Probolinggo — Perisaihukum.com
Pernyataan Bupati Probolinggo, Gus Haris, dalam acara pelantikan pejabat eselon II di Pendopo Prasaja Ngesti Wibawa, Kraksaan, Senin (20/10/2025), menuai sorotan publik. Dalam kegiatan tersebut, Bupati menyampaikan pernyataan yang memicu kontroversi di kalangan aktivis dan jurnalis.
“Jangan ada pejabat yang menernak LSM dan media,” ujar Gus Haris dalam sambutannya.
Kalimat yang terkesan sederhana itu dianggap sebagian pihak sebagai bentuk sikap anti kritik dan pelecehan terhadap fungsi kontrol sosial masyarakat. Bagi para aktivis dan insan pers, pernyataan tersebut mencerminkan arogansi kekuasaan serta ketidaknyamanan terhadap kritik publik.
Ungkapan “menernak media” dinilai tidak pantas diucapkan oleh seorang kepala daerah. Selain mencederai makna kemerdekaan pers, ucapan itu juga menimbulkan kesan bahwa pemerintah daerah tidak terbuka terhadap pengawasan publik. Di ruang publik, pernyataan itu bahkan dianggap sebagai simbol arogansi birokrasi, di mana kritik dipandang sebagai gangguan, bukan sebagai bagian dari kemitraan dalam membangun daerah.
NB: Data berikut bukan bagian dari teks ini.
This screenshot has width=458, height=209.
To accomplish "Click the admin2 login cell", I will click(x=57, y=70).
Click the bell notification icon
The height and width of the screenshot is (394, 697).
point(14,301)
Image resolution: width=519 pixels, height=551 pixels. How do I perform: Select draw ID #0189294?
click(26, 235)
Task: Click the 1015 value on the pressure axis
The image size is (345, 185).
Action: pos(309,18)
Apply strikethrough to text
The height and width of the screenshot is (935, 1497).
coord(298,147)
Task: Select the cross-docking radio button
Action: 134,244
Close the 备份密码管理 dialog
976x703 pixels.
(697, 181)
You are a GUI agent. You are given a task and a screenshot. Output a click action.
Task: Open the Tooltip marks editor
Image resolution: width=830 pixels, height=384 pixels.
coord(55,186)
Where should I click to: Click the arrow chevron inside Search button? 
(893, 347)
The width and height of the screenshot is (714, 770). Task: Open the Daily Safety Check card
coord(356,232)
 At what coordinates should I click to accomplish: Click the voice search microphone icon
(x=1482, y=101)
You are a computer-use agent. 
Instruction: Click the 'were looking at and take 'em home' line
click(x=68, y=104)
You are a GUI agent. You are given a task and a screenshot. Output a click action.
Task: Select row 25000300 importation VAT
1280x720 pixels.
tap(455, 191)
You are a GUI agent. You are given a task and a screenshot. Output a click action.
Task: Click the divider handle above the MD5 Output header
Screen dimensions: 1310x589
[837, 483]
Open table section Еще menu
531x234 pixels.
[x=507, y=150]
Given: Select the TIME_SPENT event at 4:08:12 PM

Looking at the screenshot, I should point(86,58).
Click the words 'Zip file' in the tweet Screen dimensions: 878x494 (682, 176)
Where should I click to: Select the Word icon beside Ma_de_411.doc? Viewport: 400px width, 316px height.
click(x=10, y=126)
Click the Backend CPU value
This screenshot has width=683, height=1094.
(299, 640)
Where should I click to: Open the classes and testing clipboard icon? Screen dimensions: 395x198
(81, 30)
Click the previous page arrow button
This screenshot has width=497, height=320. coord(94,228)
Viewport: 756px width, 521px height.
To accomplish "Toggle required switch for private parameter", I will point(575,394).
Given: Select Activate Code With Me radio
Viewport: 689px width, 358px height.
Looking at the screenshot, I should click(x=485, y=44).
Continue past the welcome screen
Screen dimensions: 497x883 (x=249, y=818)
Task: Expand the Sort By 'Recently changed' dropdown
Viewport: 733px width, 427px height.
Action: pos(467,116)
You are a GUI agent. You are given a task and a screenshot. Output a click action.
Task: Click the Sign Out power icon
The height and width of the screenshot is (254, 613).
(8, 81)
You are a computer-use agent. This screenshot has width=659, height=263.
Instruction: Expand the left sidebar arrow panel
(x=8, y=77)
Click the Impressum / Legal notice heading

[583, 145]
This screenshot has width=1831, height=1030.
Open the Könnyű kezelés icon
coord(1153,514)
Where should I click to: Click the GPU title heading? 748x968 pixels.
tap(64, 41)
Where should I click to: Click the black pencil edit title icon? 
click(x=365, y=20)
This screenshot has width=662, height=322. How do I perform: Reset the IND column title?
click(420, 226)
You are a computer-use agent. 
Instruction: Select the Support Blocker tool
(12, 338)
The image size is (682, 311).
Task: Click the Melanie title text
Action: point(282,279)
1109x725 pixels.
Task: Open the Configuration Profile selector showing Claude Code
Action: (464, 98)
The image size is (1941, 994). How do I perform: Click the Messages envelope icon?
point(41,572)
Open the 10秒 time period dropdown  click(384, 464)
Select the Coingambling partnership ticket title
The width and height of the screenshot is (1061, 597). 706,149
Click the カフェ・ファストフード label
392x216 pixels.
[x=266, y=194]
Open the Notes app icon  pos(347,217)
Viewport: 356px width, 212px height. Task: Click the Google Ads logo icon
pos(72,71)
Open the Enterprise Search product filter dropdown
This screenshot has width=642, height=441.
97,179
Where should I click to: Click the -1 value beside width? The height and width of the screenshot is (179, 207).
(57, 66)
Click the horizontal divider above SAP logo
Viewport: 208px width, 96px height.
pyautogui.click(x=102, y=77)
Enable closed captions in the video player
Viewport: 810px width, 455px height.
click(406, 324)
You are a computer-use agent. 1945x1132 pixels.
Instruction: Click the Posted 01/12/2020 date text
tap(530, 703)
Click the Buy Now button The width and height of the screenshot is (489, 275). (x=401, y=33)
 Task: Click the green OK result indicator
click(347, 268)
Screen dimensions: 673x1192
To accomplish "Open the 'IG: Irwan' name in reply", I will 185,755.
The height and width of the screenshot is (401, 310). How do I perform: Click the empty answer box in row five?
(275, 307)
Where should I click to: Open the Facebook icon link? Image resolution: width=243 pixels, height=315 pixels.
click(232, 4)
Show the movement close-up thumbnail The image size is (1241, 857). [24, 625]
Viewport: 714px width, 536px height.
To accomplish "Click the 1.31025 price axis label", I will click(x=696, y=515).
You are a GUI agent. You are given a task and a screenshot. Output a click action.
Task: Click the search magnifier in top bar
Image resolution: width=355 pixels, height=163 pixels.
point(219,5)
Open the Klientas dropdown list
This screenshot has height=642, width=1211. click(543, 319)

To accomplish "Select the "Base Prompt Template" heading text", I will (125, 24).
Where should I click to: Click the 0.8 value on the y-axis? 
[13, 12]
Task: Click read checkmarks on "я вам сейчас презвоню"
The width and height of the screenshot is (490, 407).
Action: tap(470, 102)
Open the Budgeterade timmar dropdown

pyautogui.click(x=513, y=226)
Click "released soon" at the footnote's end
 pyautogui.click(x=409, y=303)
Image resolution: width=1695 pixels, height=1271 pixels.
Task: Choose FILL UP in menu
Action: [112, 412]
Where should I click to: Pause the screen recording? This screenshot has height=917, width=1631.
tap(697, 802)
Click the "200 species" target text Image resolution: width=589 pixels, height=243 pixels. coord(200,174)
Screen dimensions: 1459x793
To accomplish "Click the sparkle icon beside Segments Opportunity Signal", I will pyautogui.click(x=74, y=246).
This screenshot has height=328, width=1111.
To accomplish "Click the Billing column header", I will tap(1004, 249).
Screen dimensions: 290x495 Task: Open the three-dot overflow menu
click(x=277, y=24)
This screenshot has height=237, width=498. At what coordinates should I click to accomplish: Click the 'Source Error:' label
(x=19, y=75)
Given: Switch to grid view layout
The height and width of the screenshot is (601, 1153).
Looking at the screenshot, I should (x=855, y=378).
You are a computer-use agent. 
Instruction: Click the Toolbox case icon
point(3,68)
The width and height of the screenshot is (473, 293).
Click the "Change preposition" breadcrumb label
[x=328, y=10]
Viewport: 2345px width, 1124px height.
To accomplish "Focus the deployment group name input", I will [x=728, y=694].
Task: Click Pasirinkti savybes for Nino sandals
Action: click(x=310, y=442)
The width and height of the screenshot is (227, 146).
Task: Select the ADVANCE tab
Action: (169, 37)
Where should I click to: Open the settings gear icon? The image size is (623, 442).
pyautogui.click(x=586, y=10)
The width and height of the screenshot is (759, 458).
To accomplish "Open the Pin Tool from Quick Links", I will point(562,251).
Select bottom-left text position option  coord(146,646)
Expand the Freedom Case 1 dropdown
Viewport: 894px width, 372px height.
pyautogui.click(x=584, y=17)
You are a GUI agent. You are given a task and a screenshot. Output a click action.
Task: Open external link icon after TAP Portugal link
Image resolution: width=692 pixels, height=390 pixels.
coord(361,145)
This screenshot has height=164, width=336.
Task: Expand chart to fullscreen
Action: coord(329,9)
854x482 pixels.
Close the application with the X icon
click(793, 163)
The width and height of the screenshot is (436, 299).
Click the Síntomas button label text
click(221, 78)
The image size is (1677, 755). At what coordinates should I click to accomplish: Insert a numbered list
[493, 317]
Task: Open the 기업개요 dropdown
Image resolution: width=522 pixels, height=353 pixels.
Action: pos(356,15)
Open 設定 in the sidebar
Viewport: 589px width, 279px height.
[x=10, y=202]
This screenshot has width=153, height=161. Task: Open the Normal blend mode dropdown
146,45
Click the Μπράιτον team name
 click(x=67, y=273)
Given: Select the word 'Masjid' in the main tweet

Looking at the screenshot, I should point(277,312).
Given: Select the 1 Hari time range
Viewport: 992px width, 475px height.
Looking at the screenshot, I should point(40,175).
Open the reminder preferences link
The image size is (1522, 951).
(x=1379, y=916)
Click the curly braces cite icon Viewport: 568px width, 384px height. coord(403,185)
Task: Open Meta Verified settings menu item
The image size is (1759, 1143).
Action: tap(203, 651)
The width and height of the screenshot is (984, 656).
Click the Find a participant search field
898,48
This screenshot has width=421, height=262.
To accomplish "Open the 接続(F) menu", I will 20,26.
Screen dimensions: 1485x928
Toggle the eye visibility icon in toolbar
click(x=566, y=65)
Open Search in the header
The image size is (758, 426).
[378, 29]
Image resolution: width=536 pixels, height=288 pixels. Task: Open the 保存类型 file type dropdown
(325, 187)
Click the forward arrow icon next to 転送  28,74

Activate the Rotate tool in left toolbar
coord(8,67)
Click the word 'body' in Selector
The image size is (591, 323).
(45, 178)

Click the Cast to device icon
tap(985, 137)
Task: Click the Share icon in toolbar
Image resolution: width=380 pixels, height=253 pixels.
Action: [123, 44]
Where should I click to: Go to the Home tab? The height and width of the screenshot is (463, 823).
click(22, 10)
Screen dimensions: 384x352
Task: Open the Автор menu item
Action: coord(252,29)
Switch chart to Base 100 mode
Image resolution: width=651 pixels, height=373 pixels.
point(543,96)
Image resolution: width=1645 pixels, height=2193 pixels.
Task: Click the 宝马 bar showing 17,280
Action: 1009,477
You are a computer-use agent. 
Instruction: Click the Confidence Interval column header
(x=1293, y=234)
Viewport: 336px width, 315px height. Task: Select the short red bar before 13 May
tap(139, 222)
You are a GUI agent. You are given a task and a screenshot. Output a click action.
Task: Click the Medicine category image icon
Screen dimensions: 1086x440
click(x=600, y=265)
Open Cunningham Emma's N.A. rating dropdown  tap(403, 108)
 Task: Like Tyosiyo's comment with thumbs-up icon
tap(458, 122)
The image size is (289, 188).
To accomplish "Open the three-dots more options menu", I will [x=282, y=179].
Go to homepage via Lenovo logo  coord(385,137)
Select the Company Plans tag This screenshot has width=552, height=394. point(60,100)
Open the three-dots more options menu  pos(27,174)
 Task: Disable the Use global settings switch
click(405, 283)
Padahal, di balik setiap berita dan liputan investigatif, terdapat kerja keras jurnalis dan aktivis yang menjalankan tugasnya untuk memastikan agar kekuasaan tidak disalahgunakan. Namun, ucapan Gus Haris justru dinilai merendahkan peran tersebut, seolah fungsi kontrol sosial hanyalah penghambat kebijakan.
Lebih ironis lagi, pernyataan itu dilontarkan dalam forum resmi pelantikan pejabat eselon II — momen yang seharusnya menjadi ajang peneguhan integritas dan semangat reformasi birokrasi. Ucapan tersebut justru menimbulkan kesan ketidakpercayaan Bupati terhadap bawahannya serta menimbulkan kekhawatiran akan menurunnya iklim keterbukaan di lingkungan pemerintah daerah.
Akibatnya, mutasi jabatan yang semestinya menjadi upaya penyegaran birokrasi justru diwarnai suasana ketakutan terhadap kritik.
Kritik tajam datang dari Jamaluddin, Ketua Ikatan Wartawan Probolinggo (IWP). Ia menilai pernyataan Bupati menunjukkan lemahnya komitmen terhadap transparansi dan pelayanan publik.
“Seharusnya Bupati fokus pada perubahan menuju Probolinggo Sae, sesuai dengan slogan saat kampanye. Infrastruktur itu yang diurus — mulai dari Sumberanyar Paiton, Kotaanyar, Sambirampak Lor dan Kidul, hingga Gondosuli. Jangan hanya pencitraan di media sosial seperti TikTok. Kalau cuma pencitraan, akibatnya fungsi kontrol sosial masyarakat disepelekan. Rakyat jadi tidak percaya lagi pada pemerintah daerah. Dulu katanya mau membawa perubahan yang lebih SAE, sekarang pertanyaannya: SAE untuk siapa?” ujarnya.
Menurut Jamaluddin, Bupati seharusnya tidak hanya menyampaikan klarifikasi atau permintaan maaf melalui media, tetapi membuktikan komitmennya lewat kerja nyata. Ia mengingatkan bahwa sikap pemerintah yang alergi terhadap kritik hanya akan memperlebar jarak antara rakyat dan pemimpinnya.
Jika hal ini dibiarkan, kepercayaan publik terhadap pemerintah daerah dikhawatirkan akan terus menurun.
Sebuah ironi di tanah yang dulu menaruh harapan besar pada perubahan. Kini masyarakat hanya bisa bertanya lirih: Apakah suara kami masih didengar, atau justru dianggap sebagai “ternak” yang harus diam?